Je ne suis pas inquiet que pour la gauche. Ça voudrait dire que ce n’est pas si grave si ce n'était qu’un problème de gauche. C’est le problème de tout un pays. Avoir une extrême droite aussi haute alors que le populisme régresse partout, avoir une droite aussi faible alors qu’elle pourrait être facteur d’alternance. Et avoir un parti présidentiel aussi inexistant... Donc, c’est l’ensemble de la situation qui me préoccupe. D’ailleurs dans les sondages, chacun dit qu’il est heureux à titre personnel, mais malheureux à titre collectif, c’est quand même une interrogation. Pourquoi on n’a pas confiance en l’avenir alors que l’on ne se porte pas si mal ? Mais il y a aussi beaucoup d’inégalités quand on voit dans cette crise qu’il y a des gens qui sont devenus encore plus riches et d’autres encore plus pauvres.
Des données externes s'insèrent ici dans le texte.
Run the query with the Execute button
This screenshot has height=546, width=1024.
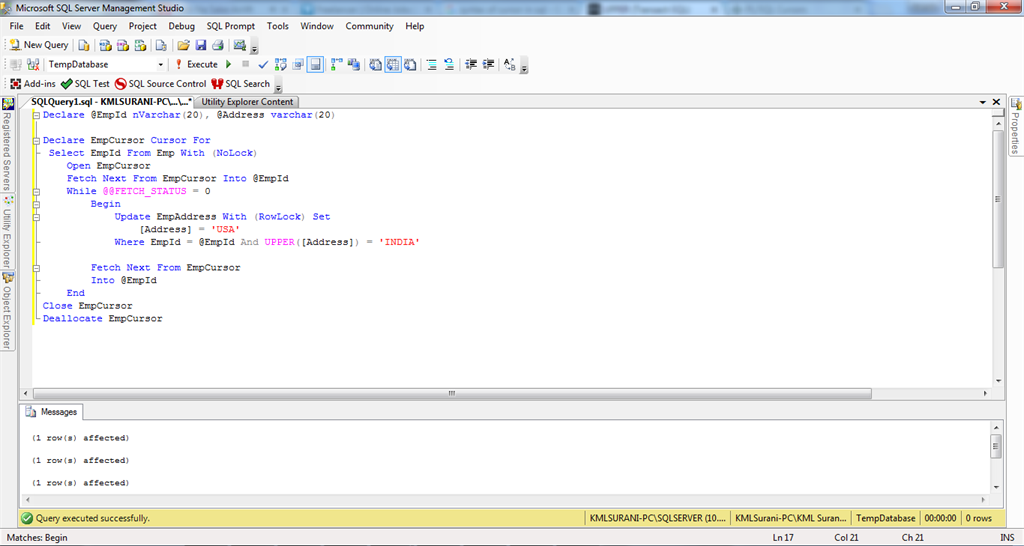[x=196, y=64]
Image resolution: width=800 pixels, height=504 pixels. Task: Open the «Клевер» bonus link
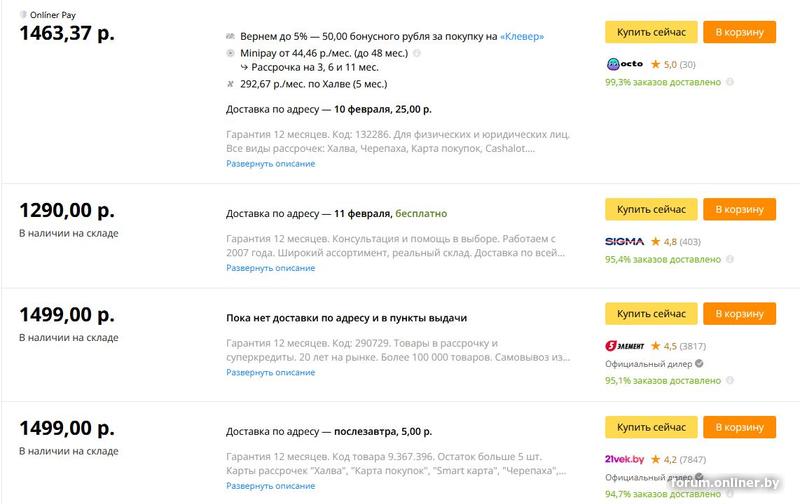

Dans votre livre, vous placez Eric Zemmour à « l’extrême de la droite », quelle est la différence avec l’extrême droite ?
L’extrême droite avec Marine Le Pen essayait de se banaliser. En 2017, elle pensait qu’elle serait au deuxième tour de l’élection et il fallait qu’elle puisse vaincre tous les obstacles. Et au moment où cette extrême droite se banalise tout en ne perdant rien de ses positions, Eric Zemmour lui fait une concurrence en allant beaucoup plus loin qu’elle. Par exemple, Marine Le Pen remet en cause l’immigration, Eric Zemmour, lui, met en cause ceux qui sont Français et qui sont issus de l’immigration.
Dans son dernier ouvrage, Affronter, François Hollande expose les défis majeurs qui attendent la France.
La candidature d’Eric Zemmour vous inquiète-t-elle ?
Non je ne pense pas qu’Eric Zemmour puisse être président de la République. Mais elle pollue le débat. On ne parle que de ça, il y a des provocations multiples, il est encore actuellement poursuivi, d’ailleurs. Cela crée une situation de conflit alors que la politique est faite pour rassembler, réconcilier et non pour diviser. On peut avoir des idées différentes, mais à un moment, le président de la République doit être en capacité d’unir la nation.
Quel est le remède contre l’abstention selon vous ?
C’est l’espoir. Si les gens ne viennent pas voter c’est qu’ils n’ont plus d’espoir. Il y a des gens pour qui, même se déplacer pour prévenir un danger ne suffit pas. Il faut leur donner l’occasion de voter pour quelque chose. Et pour quelqu’un autant que possible.